I found out a strange thing - if I expose a method for REST interface in RODL library, using “HttpApiPath” attribute, the method will be published in OpenAPI/Swagger document only if it is called by HTTP methods POST, PUT, PATCH. If the method is marked for calling using HTTP/GET (attribute “HttpApiPath”), the method is not published in the swagger, so it cannot be debugged using tools like SoapUI, Postman… Nevertheless, calling such a method (HTTP/GET) via the REST/HttpApi is functional, it can be used.
Specifically, this is caused by the following code in the unit “uROHttpApiRODLConverter.pas”:
function TROHttpApiMethodInfo.Validate2: Boolean;
begin
Result := not Assigned(fBodyParameter) or
(Assigned(fBodyParameter) and
(String2HttpApiMethod(fRequestMethod) in [hamPOST, hamPUT, hamPATCH]));
end;
Can you please enlighten me what the reason is? In the OpenAPI/Swagger specification, I did not find any mention of limiting method exposure to POST, PUT, PATCH calls only..
The GET HTTP method requests a representation of the specified resource. Requests using GET should only be used to request data and shouldn’t contain a body.

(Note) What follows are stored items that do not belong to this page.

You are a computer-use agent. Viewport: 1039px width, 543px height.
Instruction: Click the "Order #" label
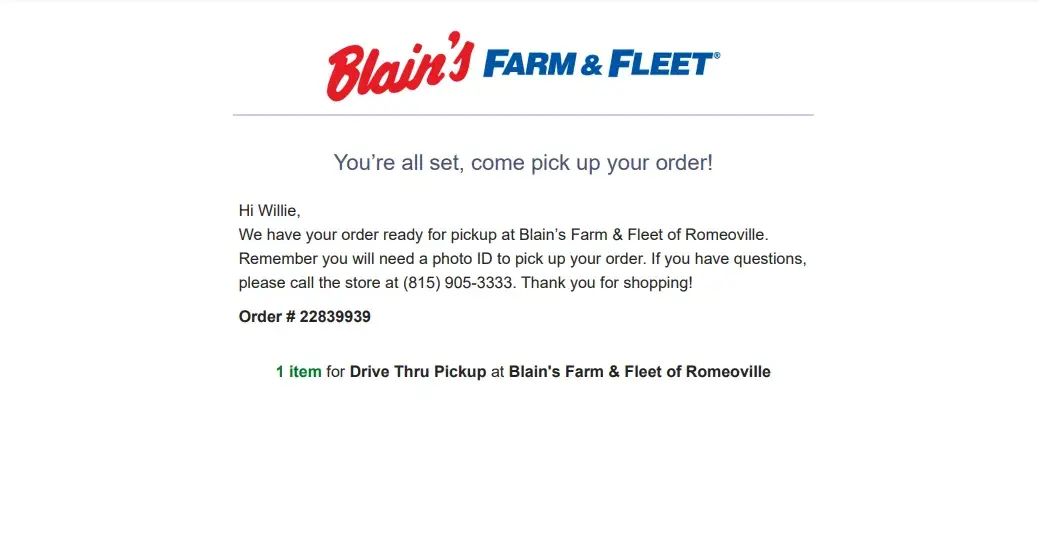coord(267,317)
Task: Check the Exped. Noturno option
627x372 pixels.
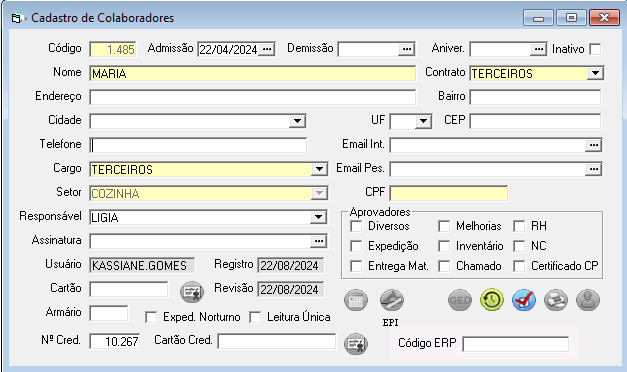Action: [151, 318]
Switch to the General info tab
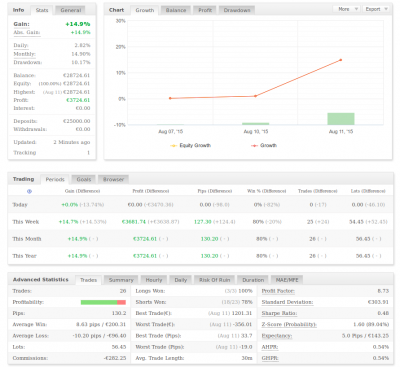The height and width of the screenshot is (367, 400). point(71,10)
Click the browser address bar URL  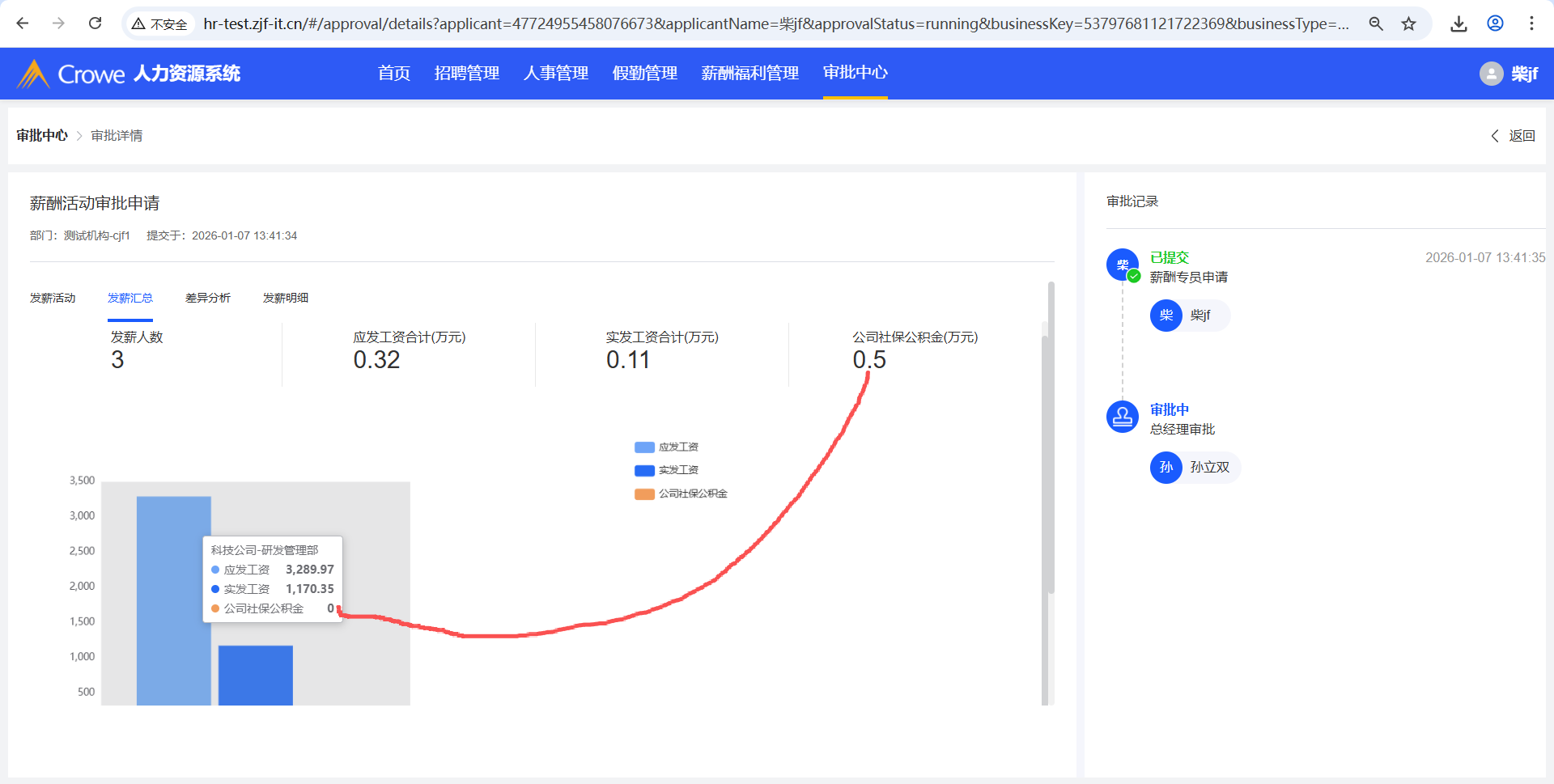[775, 23]
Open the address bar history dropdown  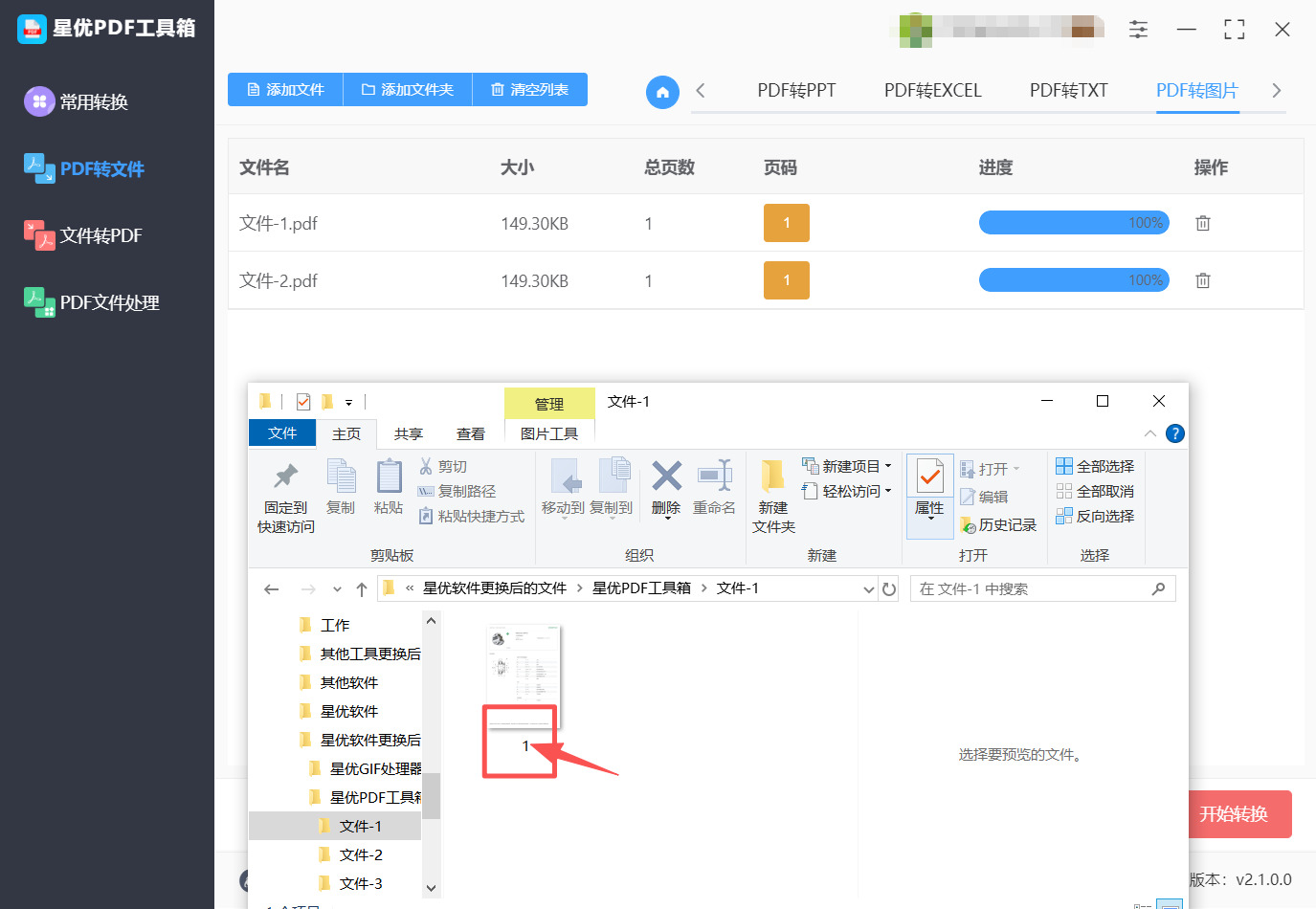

..according to this specification, an endpoint can be published/tagged using any HTTP/xxx operation, e.g. GET. The code in the RemObjects library only allows endpoint publication for POST, PUT, PATCH operations, no others.
I’m not sure we understand each other on the substance of the problem. I believe that there is nothing preventing to publish methods with HTTP/GET operation in swagger, according to the specification, see:
I understand that “requestBody” cannot be used for GET operations, but that’s a slightly different topic, IMHO.
Yes, you can send a request body with GET but it should not have any meaning. If you give it meaning by parsing it on the server and changing your response based on its contents, then you are ignoring this recommendation in the HTTP/1.1 spec, section 4.3:
…if the request method does not include defined semantics for an entity-body, then the message-body SHOULD be ignored when handling the request.
The GET method means retrieve whatever information ([…]) is identified by the Request-URI.
which states that the request-body is not part of the identification of the resource in a GET request, only the request URI.
Update
The RFC2616 referenced as “HTTP/1.1 spec” is now obsolete. In 2014 it was replaced by RFCs 7230-7237. Quote “the message-body SHOULD be ignored when handling the request” has been deleted. It’s now just “Request message framing is independent of method semantics, even if the method doesn’t define any use for a message body” The 2nd quote “The GET method means retrieve whatever information … is identified by the Request-URI” was deleted. - From a comment
A payload within a GET request message has no defined semantics; sending a payload body on a GET request might cause some existing implementations to reject the request.
You will likely encounter problems if you ever try to take advantage of caching. Proxies are not going to look in the GET body to see if the parameters have an impact on the response.